The researchers from Italy found traces of the new coronavirus in samples of umbilical cord blood, the placenta, and breast milk. But they do not know if the virus was infectious. “It’s too early to make guidelines”, or to modify care, Dr. Claudio Fenizia, an immunology specialist at the University of Milan and the author of the study, according to AP.
It is not the only study to find the virus in these samples. Earlier studies have suggested that the new coronavirus -- like HIV and Zika -- could infect the fetus too. For instance, research conducted on 43 infected mothers detected the virus in breast milk samples of three patients. But the test detected virus particles and not the live virus itself. Further, some babies have tested positive -- but experts are unsure whether these infants contracted Covid-19 before or after birth. To settle the debate, Fenizia calls for extensive studies on the topic.
In the new study, the Italian researchers evaluated 31 infected women who went into labor between March and April at three different hospitals. They collected samples, including umbilical cord blood, vaginal swabs and breast milk, and then tested them for the genetic material or RNA of the virus. They also looked for antibodies against coronavirus.
They detected the RNA in one umbilical cord blood sample, two vaginal swabs, and one breast milk sample, according to AP. And they also found antibodies against coronavirus in the umbilical cord and breast milk.
Speaking at an online medical conference, Fenizia said there is strong evidence that one infant was born positive because "we found the virus in the umbilical cord blood and in the placenta". Another baby developed antibodies against the virus, suggesting a direct exposure to the virus. The good news is that the possibility of infection in the fetus appears rare as only newborns tested positive for the virus, and none got sick, he added.
Dr Ashley Roman, a pregnancy specialist at NYU Langone Health, also agreed that fetal infection was rare and it does not seem to pose serious harm to infants. “The most important thing that pregnant women need to know is it’s important to socially distance. It’s important to wear a mask, wash their hands,” she told AP. "Women don’t need to be cut off from society entirely, but they should be concerned about the impact of getting Covid on their own health during pregnancy."
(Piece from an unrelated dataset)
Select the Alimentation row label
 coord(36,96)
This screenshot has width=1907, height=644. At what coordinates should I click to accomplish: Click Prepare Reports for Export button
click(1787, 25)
Dr Anton Pozniak, a virus expert at the Chelsea and Westminster Hospital in London, said that more research is needed before drawing conclusions. The infection is rare among children under three, and “I would suspect that even if there was transmission to babies, it was not harmful,” he said.
The World Health Organization (WHO) recommends mask use during breastfeeding. "In infants, the risk of Covid-19 infection is low, the infection is typically mild or asymptomatic, while the consequences of not breastfeeding and separation between mother and child can be significant," the WHO said.